TransClean: Finding False Positives in Multi-Source Entity Matching under Real-World Conditions via Transitive Consistency
- URL: http://arxiv.org/abs/2506.04006v1
- Date: Wed, 04 Jun 2025 14:33:41 GMT
- Title: TransClean: Finding False Positives in Multi-Source Entity Matching under Real-World Conditions via Transitive Consistency
- Authors: Fernando de Meer Pardo, Branka Hadji Misheva, Martin Braschler, Kurt Stockinger,
- Abstract summary: We present TransClean, a method for detecting false positive predictions of entity matching algorithms under real-world conditions.<n>TransClean is explicitly designed to operate with multiple data sources in an efficient, robust and fast manner.<n>Our experiments show that TransClean induces an average +24.42 F1 score improvement for entity matching in a multi-source setting.
- Score: 43.06143768014157
- License: http://creativecommons.org/licenses/by/4.0/
- Abstract: We present TransClean, a method for detecting false positive predictions of entity matching algorithms under real-world conditions characterized by large-scale, noisy, and unlabeled multi-source datasets that undergo distributional shifts.

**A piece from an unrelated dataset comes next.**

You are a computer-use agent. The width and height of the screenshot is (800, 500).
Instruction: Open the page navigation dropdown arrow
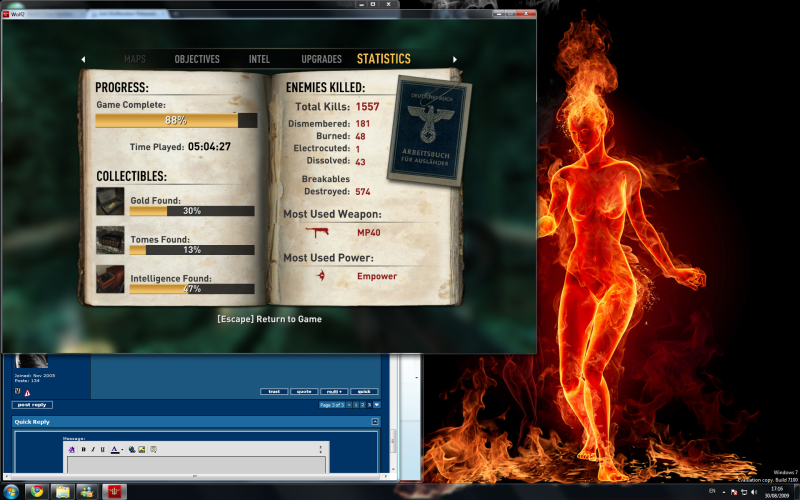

TransClean is explicitly designed to operate with multiple data sources in an efficient, robust and fast manner while accounting for edge cases and requiring limited manual labeling. TransClean leverages the Transitive Consistency of a matching, a measure of the consistency of a pairwise matching model f_theta on the matching it produces G_f_theta, based both on its predictions on directly evaluated record pairs and its predictions on implied record pairs. TransClean iteratively modifies a matching through gradually removing false positive matches while removing as few true positive matches as possible. In each of these steps, the estimation of the Transitive Consistency is exclusively done through model evaluations and produces quantities that can be used as proxies of the amounts of true and false positives in the matching while not requiring any manual labeling, producing an estimate of the quality of the matching and indicating which record groups are likely to contain false positives. In our experiments, we compare combining TransClean with a naively trained pairwise matching model (DistilBERT) and with a state-of-the-art end-to-end matching method (CLER) and illustrate the flexibility of TransClean in being able to detect most of the false positives of either setup across a variety of datasets. Our experiments show that TransClean induces an average +24.42 F1 score improvement for entity matching in a multi-source setting when compared to traditional pair-wise matching algorithms.